Beyond the military, USDA, HHS, and DOT all have active Hawaii offices with contract budgets. SAM.gov lets you search posted opportunities by state and NAICS code before you're certified, so you can gauge which agencies are actually buying what you sell.
Hawaii-specific certification resources
The Hawaii APEX Accelerator (part of the national APEX Accelerator network funded by the Department of Defense) provides free, one-on-one advising to small businesses pursuing federal contracts. They can walk you through the WOSB application, review your documents before submission, identify the right NAICS codes for your business, and help you register in SAM.gov. Using this resource before you apply reduces the risk of a rejection or a program examination flag later.
Hawaii also has a state-level certification program worth pursuing alongside WOSB. The Hawaii Employer-Union Health Benefits Trust Fund and state procurement office recognizes certifications for state contracting purposes. The Hawaii Procurement Office tracks certified businesses through its Hawaii Supplier Diversity program. State certification requirements differ from federal requirements, so you will need a separate application, but the documentation overlap is substantial.
If you qualify as a Disadvantaged Business Enterprise (DBE) for federally assisted transportation projects (highways, transit, airports), the Hawaii Department of Transportation administers DBE certification under 49 CFR Part 26. DBE is separate from WOSB and uses different size standards, but holding both expands the range of contracts available to you.

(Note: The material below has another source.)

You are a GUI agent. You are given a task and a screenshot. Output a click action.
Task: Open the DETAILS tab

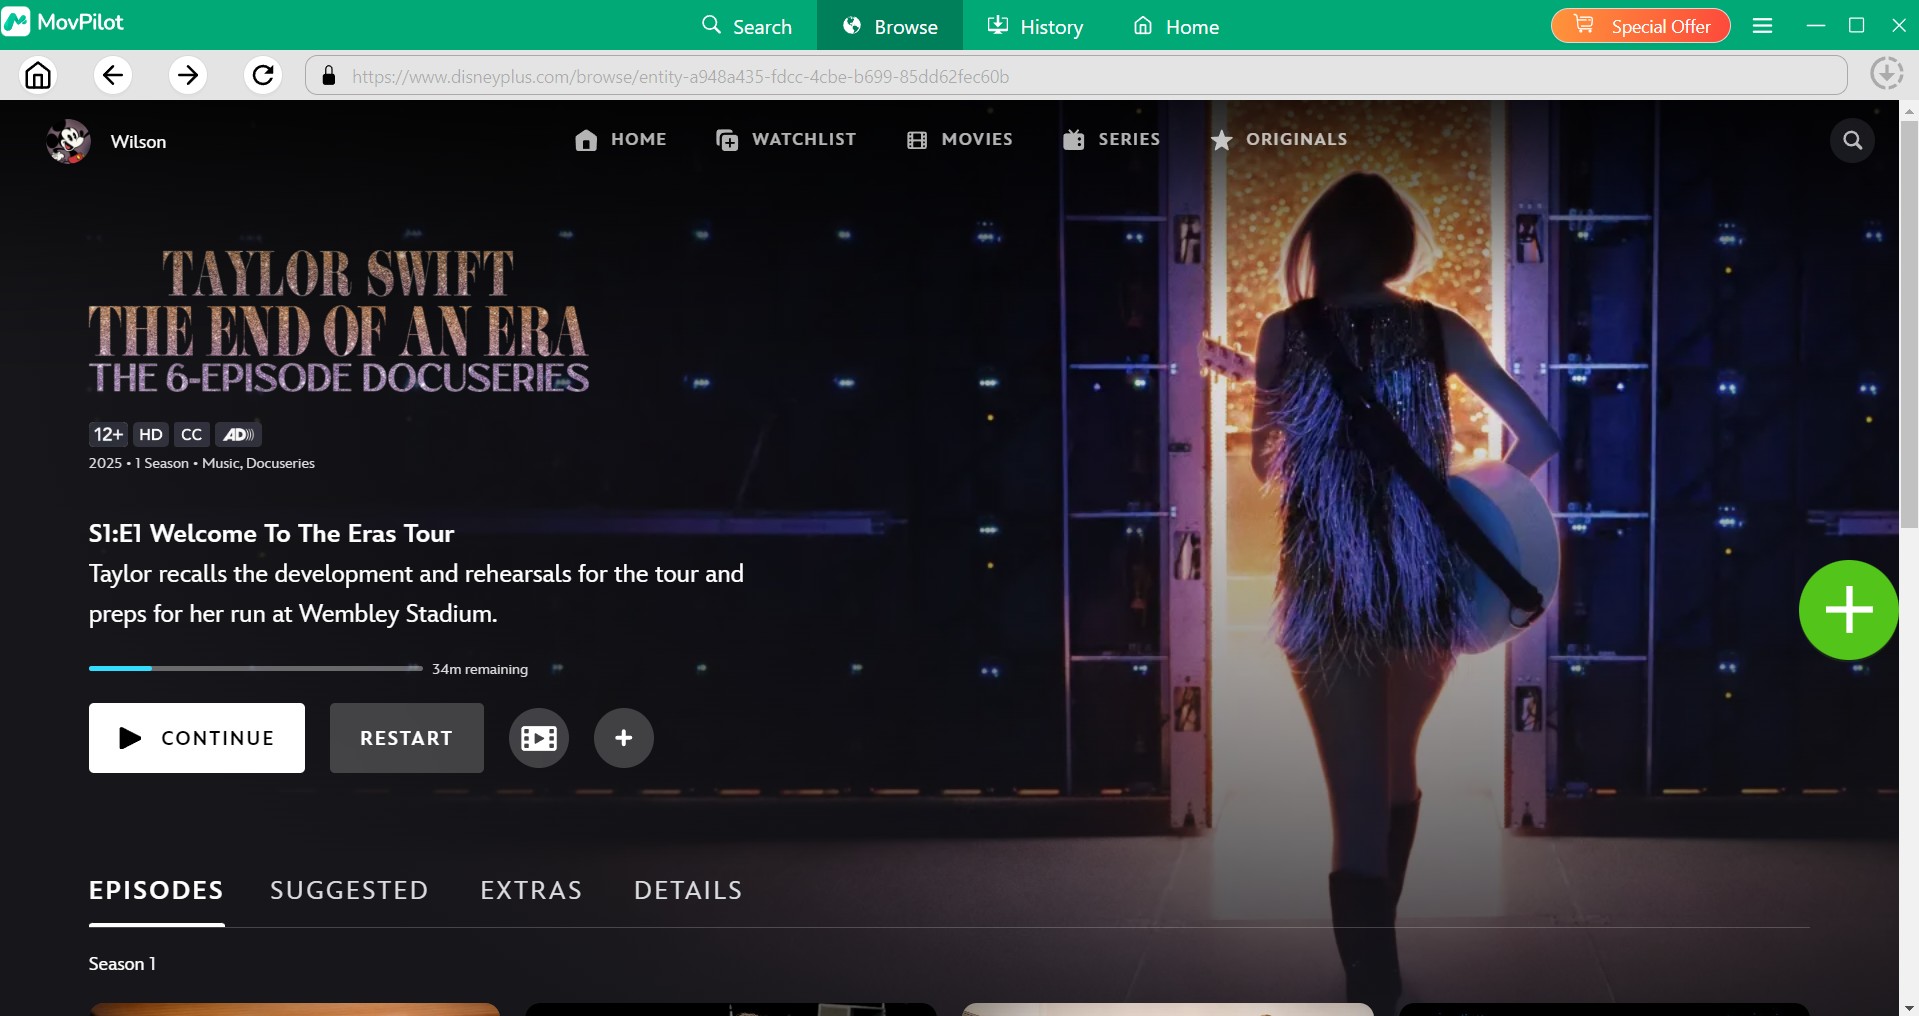click(687, 890)
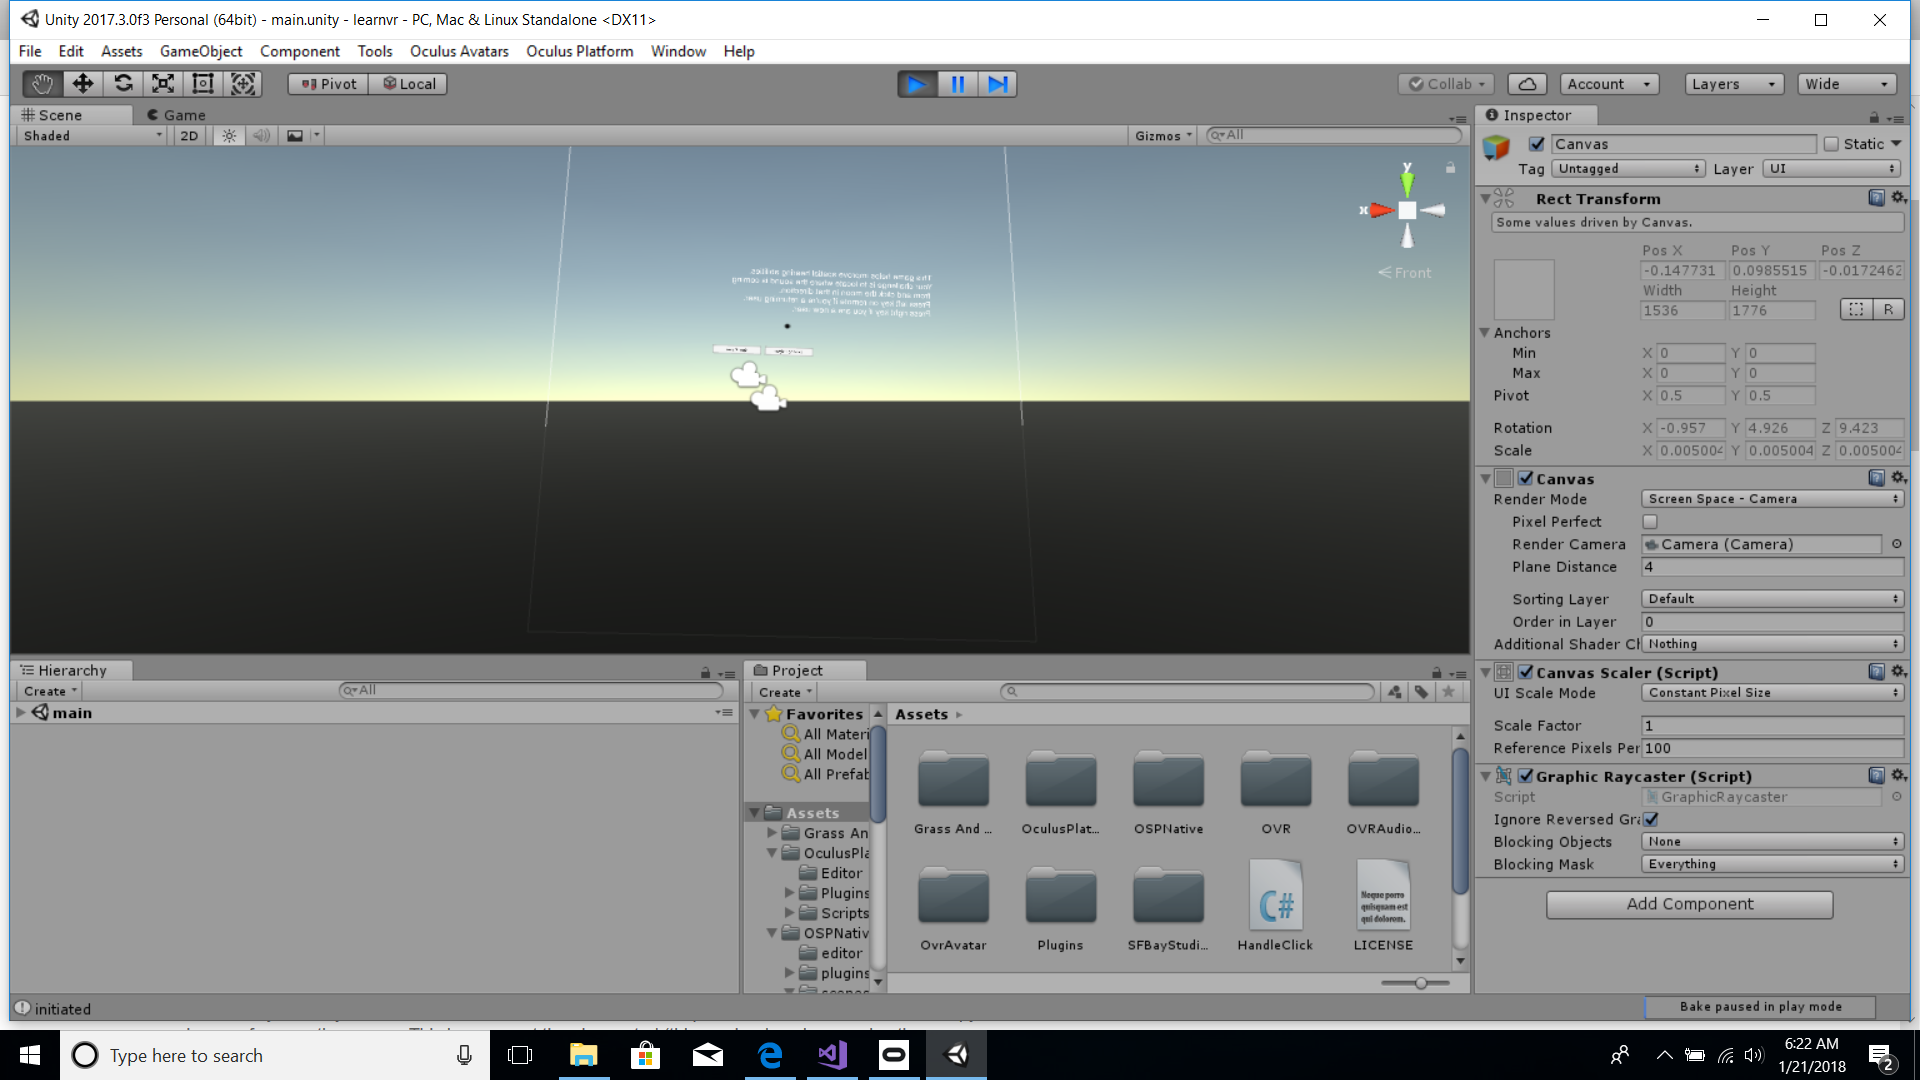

For businesses that are both women-owned and minority-owned, pursuing NMSDC Minority Business Enterprise (MBE) certification through the Pacific Southwest Minority Supplier Development Council opens corporate supplier diversity programs in parallel with the federal WOSB track.
Estimated timeline
SBA self-certification at certify.sba.gov can be completed in a few days once your documents are in order. You are eligible to bid on WOSB set-asides as soon as your application is submitted and the firm appears in the SBA certification database.
Third-party certification takes longer. WBENC typically takes 60 to 90 days from completed application to certificate, depending on application volume and whether an on-site visit is required. NWBOC typically runs 30 to 60 days.
A practical sequence for most Hawaii firms:
- Register in SAM.gov (required for any federal contracting, takes 1 to 3 weeks for activation).
- Contact the Hawaii APEX Accelerator for a free advising session and document review.
- Submit SBA self-certification at certify.sba.gov. This activates your WOSB eligibility immediately.
- If corporate supplier diversity programs are also a target, apply to WBENC or NWBOC for third-party certification in parallel.
- Begin identifying set-aside opportunities on SAM.gov using your NAICS codes.
The certification itself is not the hard part. Building past performance and a capability statement that speaks to the agencies buying in Hawaii takes more time. Start the federal contracting process before the contract you want is posted, not after.